Novas formas de criminalidade ligadas ao uso da tecnologia assumem aspectos de grande importância.  O uso indevido das cartas de crédito e de outros instrumentos de pagamento, atingem cada vez proporções maiores, capazes de suscitar preocupações ao interno do sector económico-financeiro. A isto, associa-se  a crescente sensação de insegurança em grande número de utentes.

 Essas novas emergências criminais requerem, primeiramente, da parte das instituições competentes, uma compreensão global do fenómeno e, sucessivamente, a definição de um conjunto de protocolos investigativos. 

O argumento está estimulando, obviamente, a comunidade científica criminológica que  está fortemente interressada na reformulação dos tradicionais conceitos das tipologias do autor, dos perfis da vítima, dos vários aspectos  da relação entre o autor e a vítima e sobretudo, dos novos esquemas criminais associativos que vão imergindo paulatinamente.

O cibercrime distingue-se pela sua conotação transnacional (carácter transacional), isto é privado de confins ou a-espacial, característica inédita entre todos os crimes, que não encontra precedentes na história das actividades criminais.

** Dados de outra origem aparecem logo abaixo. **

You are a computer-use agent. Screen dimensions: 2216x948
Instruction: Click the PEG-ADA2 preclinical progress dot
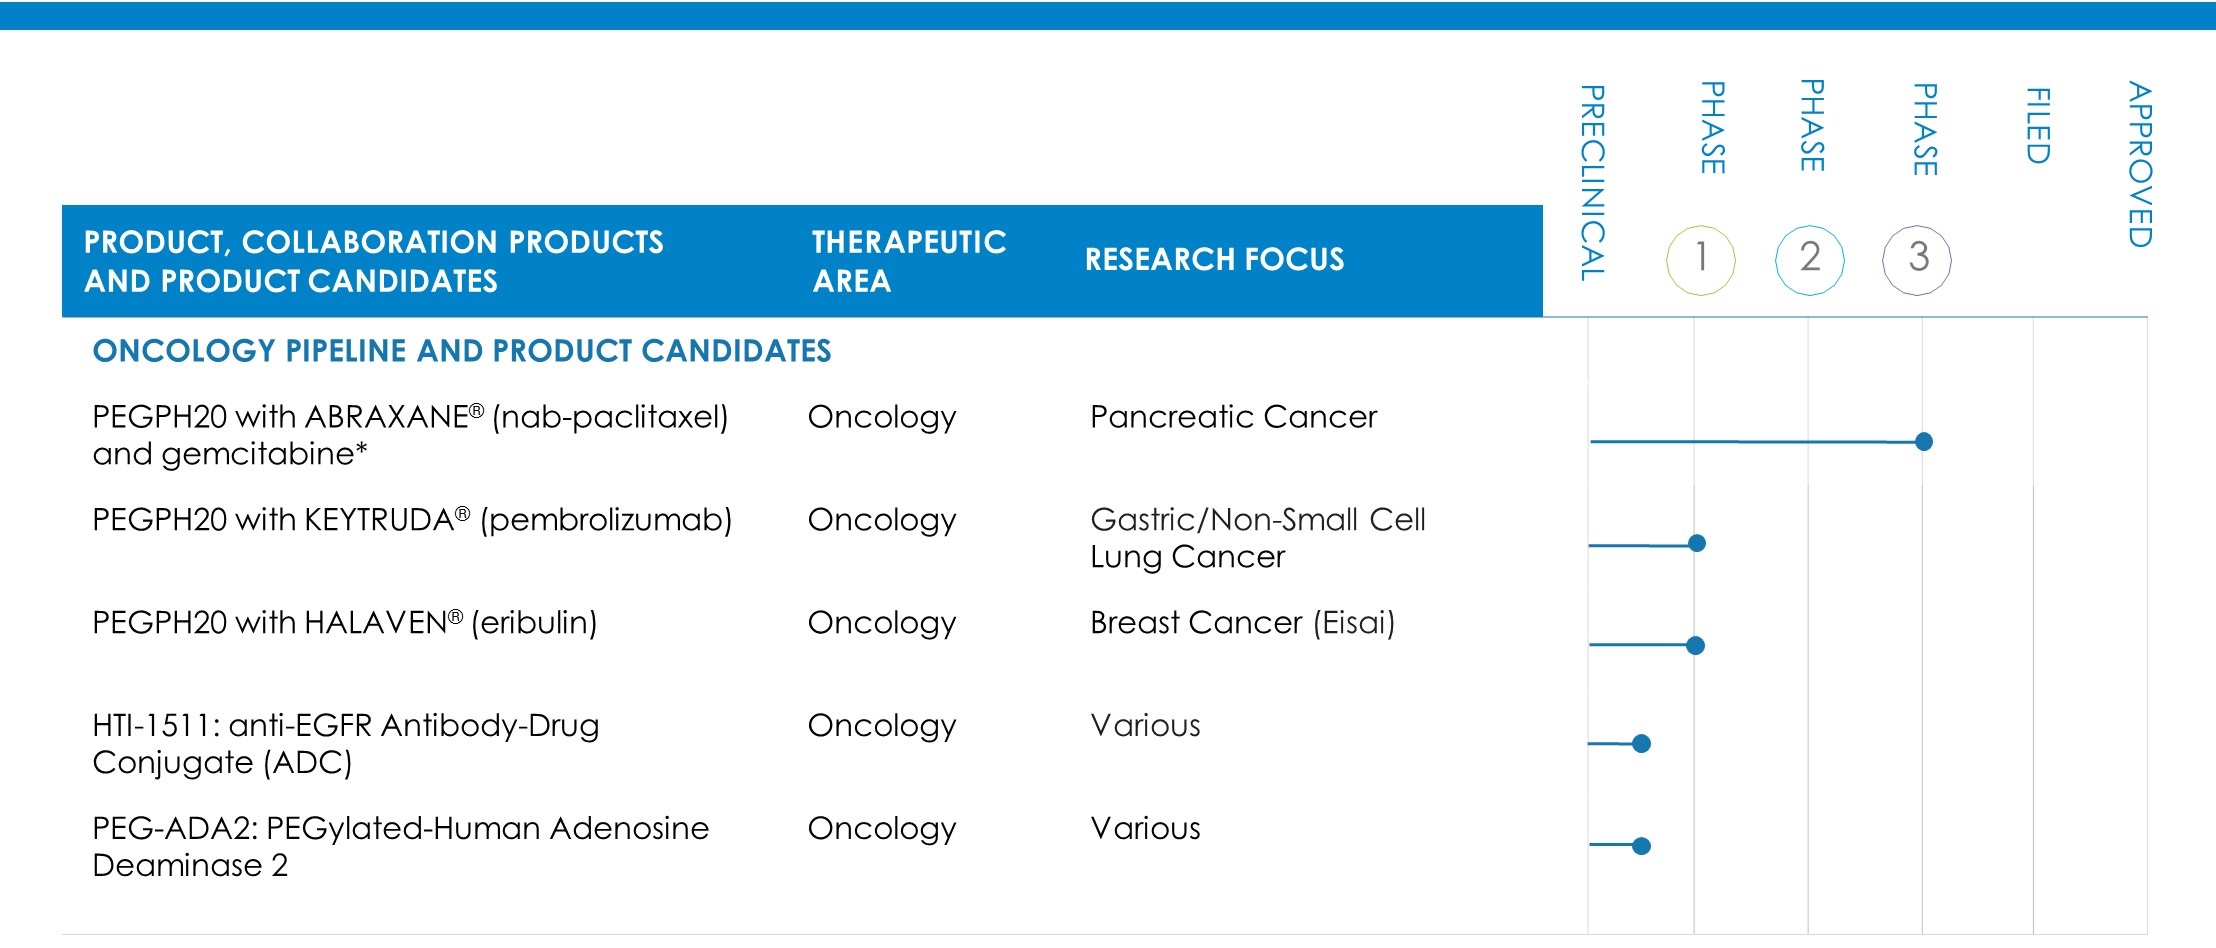pyautogui.click(x=1641, y=846)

Efectivamente, este crime é por antonomásia do terceiro milénio. 

A criminalidade transnacional representa, uma grave ameaça aos sistemas económicos e financeiros de todos os Estados, sobretudo pela actual incapacidade da sociedade contemporânea de afrontar os novos fenómenos criminais, não tanto a causa das novas formas de criminalidade, quanto mais a causa das ineficazes dos remédios propostos. 

Trata-se de transnacionalidade de crimes informáticos, ou ao menos, de crimes ligados ao uso de meios informáticos ou telemáticos, como por exemplo o uso de sistemas informáticos para transferências transfronteiriças de dados (ciberterrorismo, o uso ilicito de dados financeiros ou de mercados financeiros). 

Uma actividade criminosa que não se limita aos confins nacionais, assume, como já referi, uma conotação transnacional, que garante aos sujeitos agentes um contexto de impunidade virtual. Considerando o quadro jurídico internacional, contraditório e heterogéneo, a preocupação é que muitos Estados possam se tornar em potenciais zonas cinzentas, onde os criminosos informáticos poderiam  agir sem uma adequada resposta em termos de prevenção, sanção, contenção e combate da parte estatal. 

Considerando que o Cibercrime ramificou-se em uma dimensão transnacional, é necessário que a luta para combater este fenómeno  assuma o mesmo carácter. Impõe-se a circulação das informações e uma maior cooperação entre as actividades investigativas de cada país. 

É improtelável deixar a perspectiva nacionalística da repressão do cibercrime para abraçar a perspectiva unversalística, que supera os limites da actuação nacional da pena. 

Em suma, apontar as estratégias baseadas na colaboração judiciária mútua e dotarem-se de um sistema normativo comum são pressupostos necessários para combater tal manifestação criminal.